Fast forward about a decade. The M1 monetary aggregate pile is now exploding, yet without a legit explanation of what is going on; why is this rate of fiat US dollar pile growth bursting at record levels making the 2008 to 2011 ramps look like child's play?!
Oh, and by the way, alleged precious metals market rigging JPMorgan and their clients appear to be ready to gain from silver's likely short squeezes upcoming.
This nearly 200 million oz pile is two times what physically the supposed silver market cornering Hunt Brothers amassed before silver did its first run at $50 an ounce in January 1980.
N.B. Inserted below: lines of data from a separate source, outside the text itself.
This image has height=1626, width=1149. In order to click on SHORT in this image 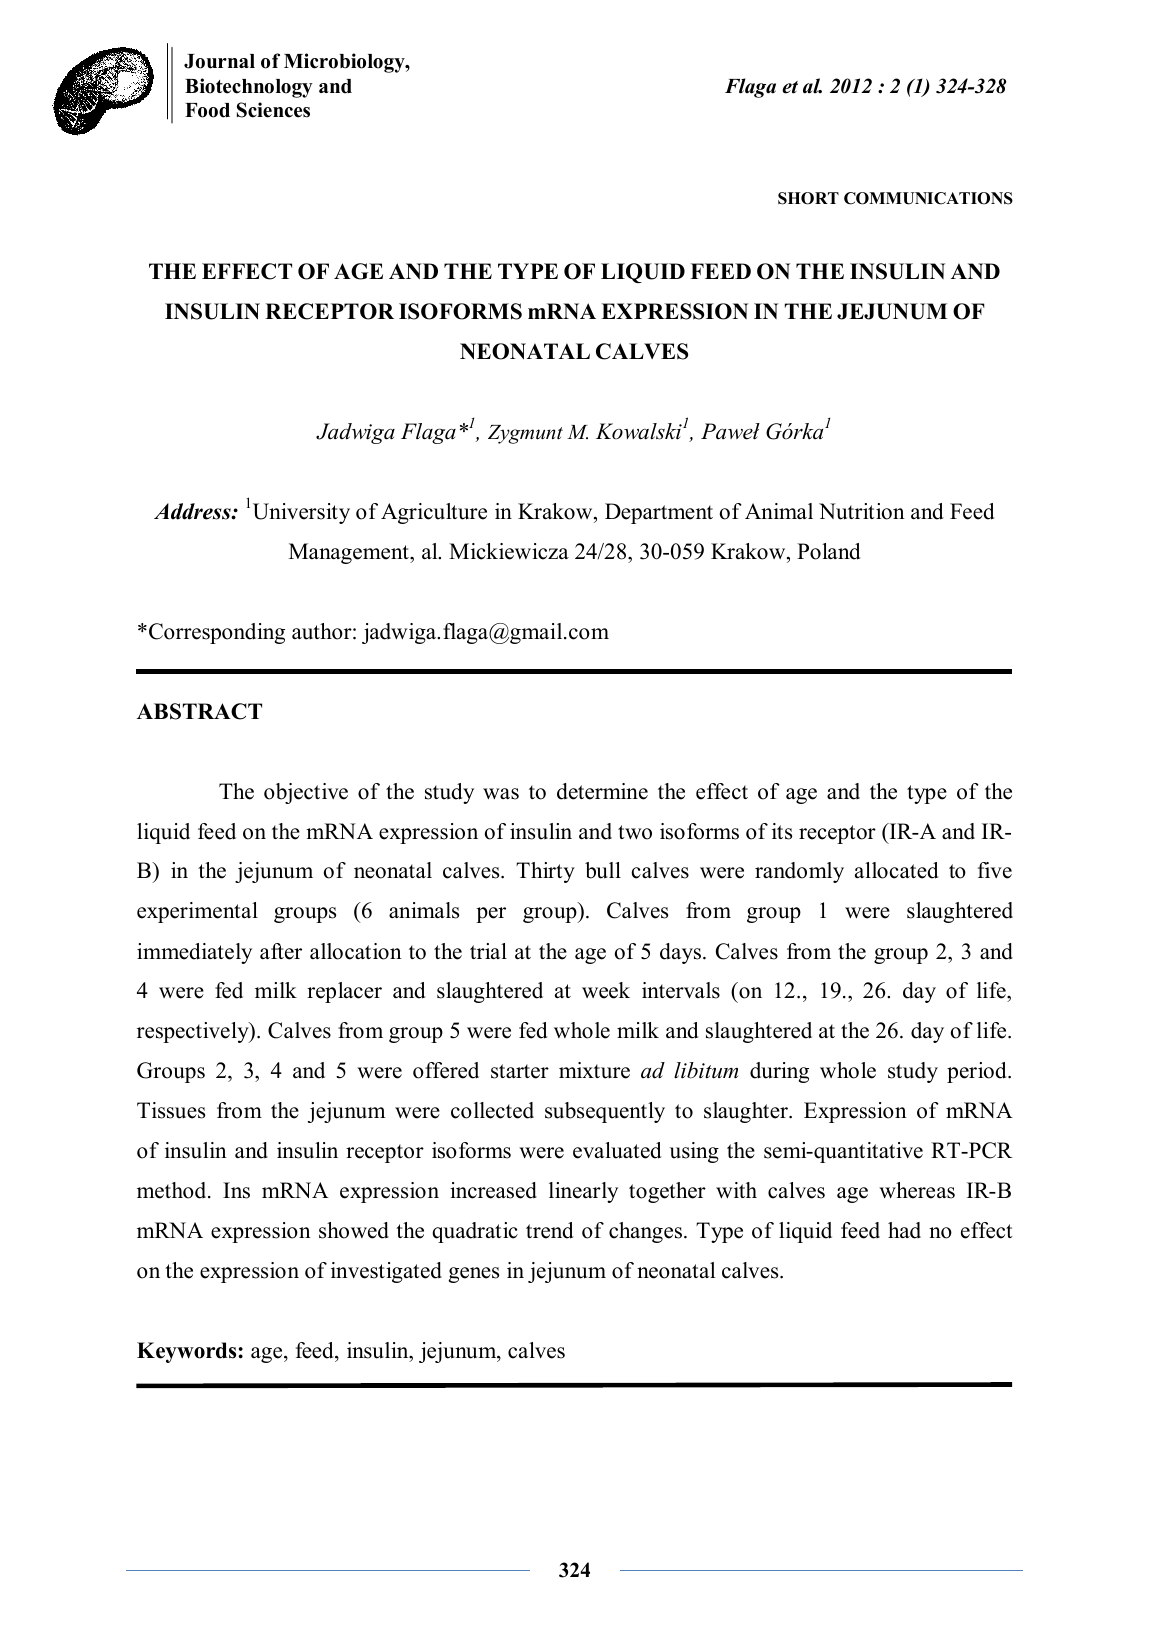, I will do `click(808, 198)`.
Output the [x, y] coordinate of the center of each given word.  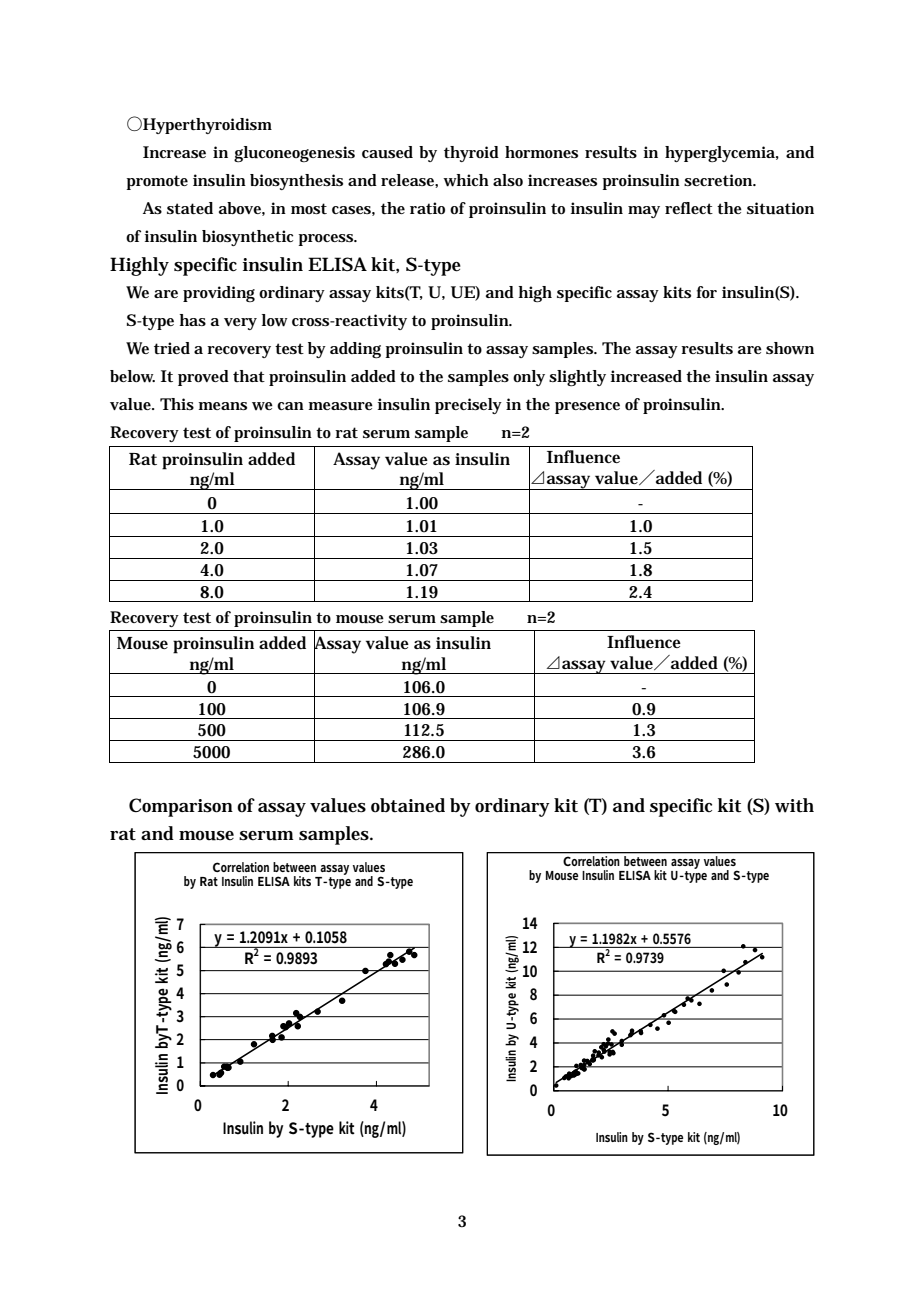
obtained [408, 805]
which [466, 180]
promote [157, 182]
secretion [719, 180]
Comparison [181, 807]
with [794, 805]
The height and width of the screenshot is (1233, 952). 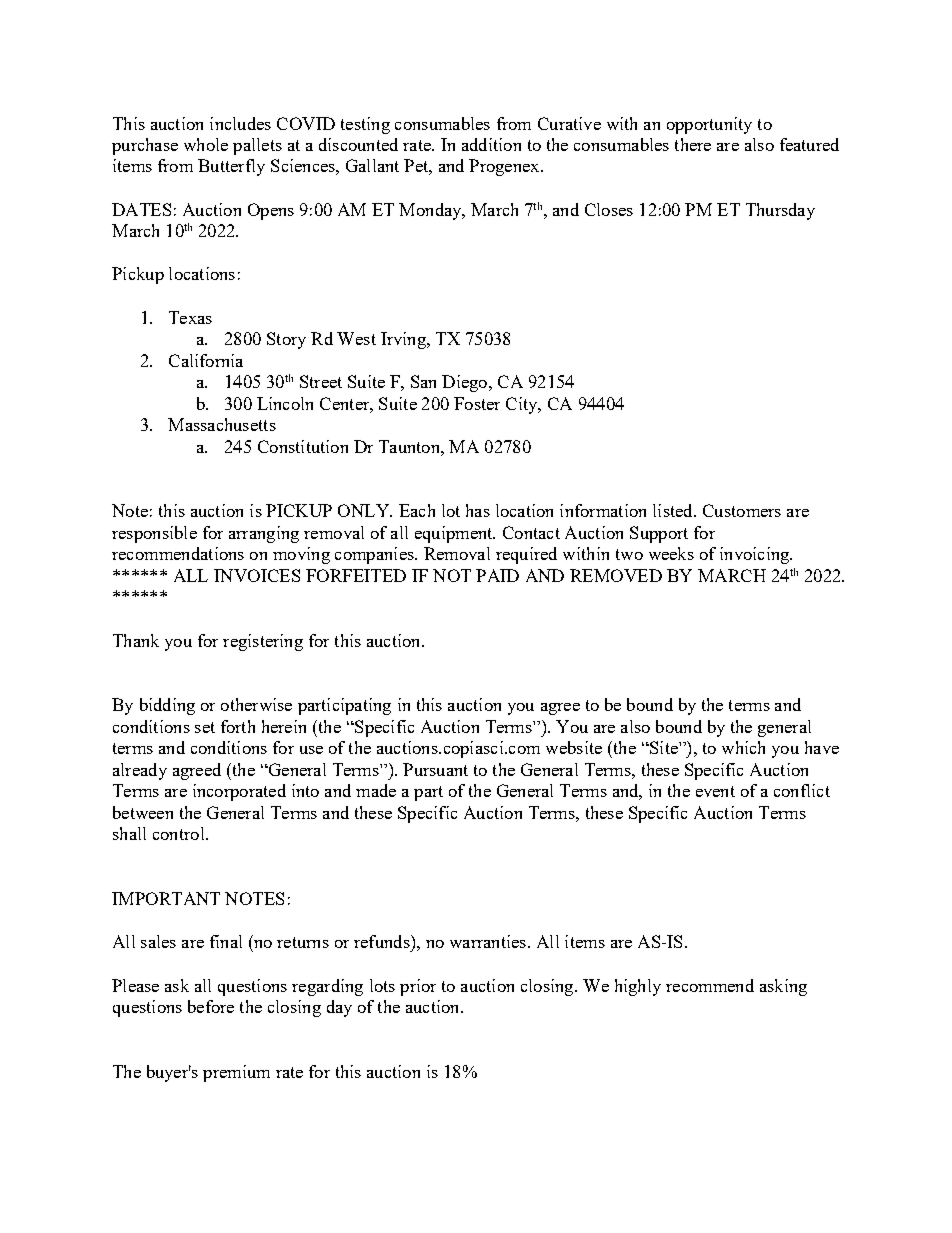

None of this takes into account how much silver the bank has siphoned and or lent back to the largest silver ETF as they are the custodian of the world’s largest supposedly silver-backed ETF called SLV. The lease rates could be massive already, and reports already are that JP Morgan is making a mint in the precious metals market in 2020 alone.
Ole and Saxo Bank's $50 oz silver in 2021 call is something they deem an “outrageous prediction.” There is nothing outrageous about the silver price doubling, tripling, or five-folding, especially when faced with such rapid expansions in fiat Fed note piles met with increased silver bullion and ETF demand response. All while silver’s industrial demands are likely to ramp same time upcoming.
The most outrageous thing is how still cheaply priced silver remains, faced with all these ongoing bullish facts buildings.
Whether it be next year or the years following, silver is not only going to $50 but beyond as this systematically suppressed red silver spot price line catches back up to the eastern world's aggregated five-decade price, which is well into the triple digits per troy ounce already.
The chart currently reads eastern silver price compounding now at $171 per ounce as of yesterday Dec 10th, 2020, beginning from 1970 aggregated, denominated in full fiat Fed notes.
Mind that current gap silver bulls. It is a genuinely outrageous opportunity at hand.